Naturally, little distinguishes this film for anything resembling his filmmaking ability, aside from the short sequences featuring flying piranha that bear an unmistakable similarity to the effects that would be employed for the facehuggers in Aliens, but what's more disappointing is that this barely resembles what one would have wanted out of a sequel to Piranha in the first place. The de facto best Jaws ripoff, Piranha's uncommon yet genuine wit and crowd-pleasing brutality helped make it a quick cult classic, yet you'd be hard-pressed to find either here in some of the dullest cheapie B-movie filmmaking ever made. One wonders if the reason why Assonitis was so adamant about kicking Cameron off the project was because he feared that he might actually make something halfway remarkable, putting into sharp relief just how dull and pedestrian his own talents were by comparison. Here, there's literally nothing that helps to make this stand out from the pack that's not something a person could read into the premise of flying piranhas eventually attacking folks on land. Sure, it's got some gore and female nudity in it, but I'm pretty sure that even those would have fared better in the hands of someone with a good eye, rather than someone who seems proud that they can see at all.
Well, there is one thing that does help make this stick out from the pack, though it's a highly dubious honor at best. In my time watching many a horror movie of a certain budget bracket, I don't think I can recall a single one that hates black people as much as this one, as it not only goes out of its way to ethnically cleanse anyone of that racial background, but the film reserves its bloodiest, most violent moments for them as well, lingering on their death throes in an almost perverse fashion. And given that the setting of the film is apparently Jamaica, getting rid of your black cast is no small feat!

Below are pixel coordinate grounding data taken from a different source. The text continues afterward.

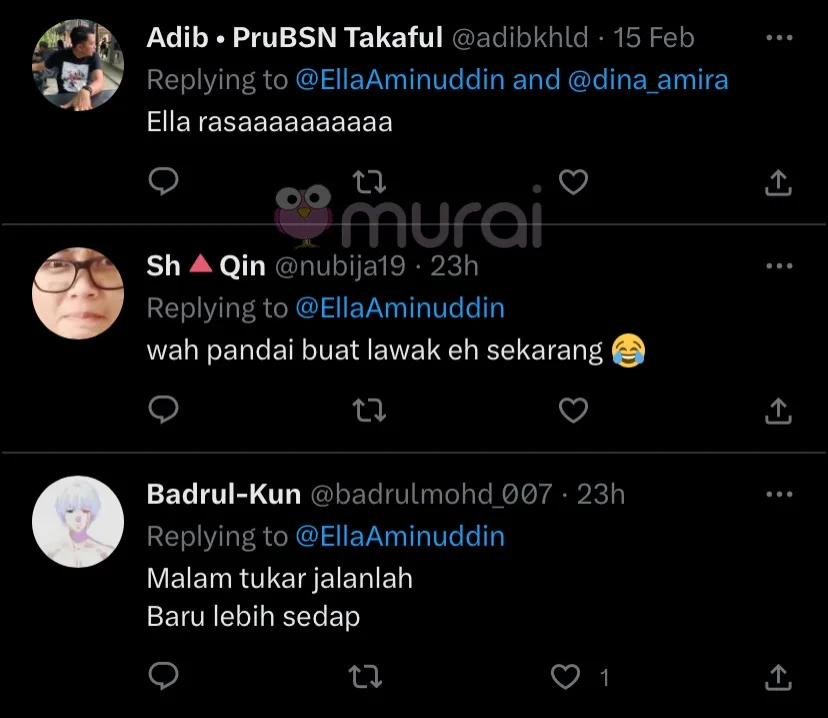View Adib's profile picture
The width and height of the screenshot is (828, 718).
point(78,65)
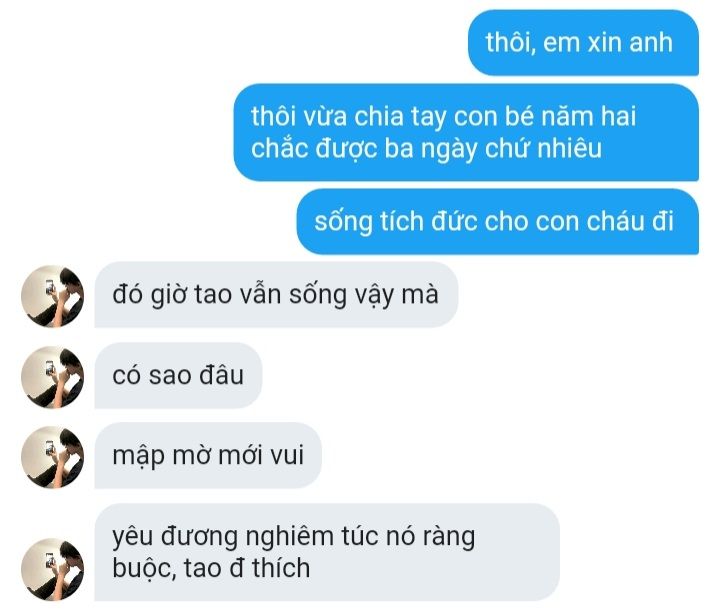Open profile picture beside "mập mờ mới vui"
Screen dimensions: 720x610
[52, 457]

The lesson Cameron learned here is an obvious one, given how frequently he would clash with producers thereafter and assert his authority far more definitively than he could have here, though making a good friend in the form of Lance Henriksen, soon to be a regular in his films, was certainly worth the headache in the long. Ironically, one of the few scenes that Cameron shot and was retained in the film was apparently the guffaw-inducing moment towards the end, where Henriksen is tasked with bailing on his helicopter for no particular reason, resulting in an explosion. A stunt that nearly killed both men, it's a sublimely stupid moment that called attention to the fact that the film had precious few of them to begin with. That is about as damning a statement for the state that this film is in: even when James Cameron does something really dumb, it's worth commenting on far more than anything else the film has going for it. You'll wish that the film was more inept on the whole to give you something to feel other than fatal indifference.